The unconditional probability that any given data breach will result in a lawsuit is very small, 5.5%. Nevertheless, conditional on being filed, lawsuits settle almost twice as often as they are dismissed (51% versus 27%, respectively). While this result is still somewhat lower than current literature would predict (Eisenberg and Lanvers; 2009, table 4), it represents a novel insight because legal scholarship typically only emphasizes the failures of data breach claims. However, despite the large proportion of settled cases, the overall probability that any given data breach will settle is still only around 3%. Defendants, however, are surely not immune to the threat and expense of litigation: public actions brought by government entities are very successful, and legal fees can reach millions of dollars.
But is litigation the proper solution? Recall how we identified 86 unique causes of action alleged by plaintiffs for essentially the same event: the unauthorized disclosure of personal information. Does this huge diversity suggest that the current legal system is ill-equipped to efficiently resolve modern data breach harms? Does it expose the limitations of common law and statutory claims brought by individuals seeking redress from data breaches and resulting harms, be they actual, emotional, or anticipated harm?

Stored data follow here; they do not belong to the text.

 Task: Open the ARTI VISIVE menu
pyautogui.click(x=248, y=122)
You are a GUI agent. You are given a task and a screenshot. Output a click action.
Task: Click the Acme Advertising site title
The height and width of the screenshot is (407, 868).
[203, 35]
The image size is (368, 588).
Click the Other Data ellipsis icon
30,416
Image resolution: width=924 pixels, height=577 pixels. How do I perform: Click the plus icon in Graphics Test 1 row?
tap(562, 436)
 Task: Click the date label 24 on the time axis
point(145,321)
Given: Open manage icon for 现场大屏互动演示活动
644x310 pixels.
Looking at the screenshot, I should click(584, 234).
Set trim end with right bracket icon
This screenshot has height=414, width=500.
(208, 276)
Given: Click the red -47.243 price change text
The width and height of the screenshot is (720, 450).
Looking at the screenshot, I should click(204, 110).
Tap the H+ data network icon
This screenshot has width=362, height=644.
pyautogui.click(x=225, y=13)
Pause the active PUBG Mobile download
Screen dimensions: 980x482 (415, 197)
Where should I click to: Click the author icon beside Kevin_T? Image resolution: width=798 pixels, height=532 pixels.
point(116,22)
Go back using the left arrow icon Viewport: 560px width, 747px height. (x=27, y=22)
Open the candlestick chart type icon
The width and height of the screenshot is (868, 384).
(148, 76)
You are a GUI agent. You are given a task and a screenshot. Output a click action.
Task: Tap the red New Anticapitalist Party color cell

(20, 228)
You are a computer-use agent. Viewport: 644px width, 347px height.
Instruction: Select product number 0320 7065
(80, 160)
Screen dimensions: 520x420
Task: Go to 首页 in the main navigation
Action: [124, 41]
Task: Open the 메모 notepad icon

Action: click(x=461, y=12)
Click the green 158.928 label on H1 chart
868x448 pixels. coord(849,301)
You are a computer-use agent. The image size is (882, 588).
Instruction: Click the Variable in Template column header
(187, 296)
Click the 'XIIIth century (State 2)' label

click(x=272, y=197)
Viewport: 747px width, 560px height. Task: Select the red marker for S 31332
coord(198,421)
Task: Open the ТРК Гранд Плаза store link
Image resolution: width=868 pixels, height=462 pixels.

In an attempt to address these questions, the US Department of Commerce (Department of Commerce, 2010) the Federal Trade Commission (FTC, 2010) have each crafted guidelines for a comprehensive privacy framework identifying best practices for the collection, use and protection of personal information. In particular, the Department of Commerce specifically asks, “should baseline commercial data privacy legislation include a private right of action?” (Department of Commerce, 2010, 30). That is, what role should a private right of action have in redressing harms from privacy intrusions? The outcome of such a proposal, presumably, would allow private individuals to bring legal actions, and obtain redress, for a firm’s mere violation of new data protection or consumer privacy statute. However, the tensions generated by such a proposal are grueling: on one hand, the threat of private class-action litigation may be necessary in order to induce firms to protect personal information, especially in light of the limited resources of public enforcement agencies such as the FTC, SEC, state attorneys general. On the other hand, such a liability regime could impose socially excessive costs on firms as a result of potentially massive damage awards and legal fees.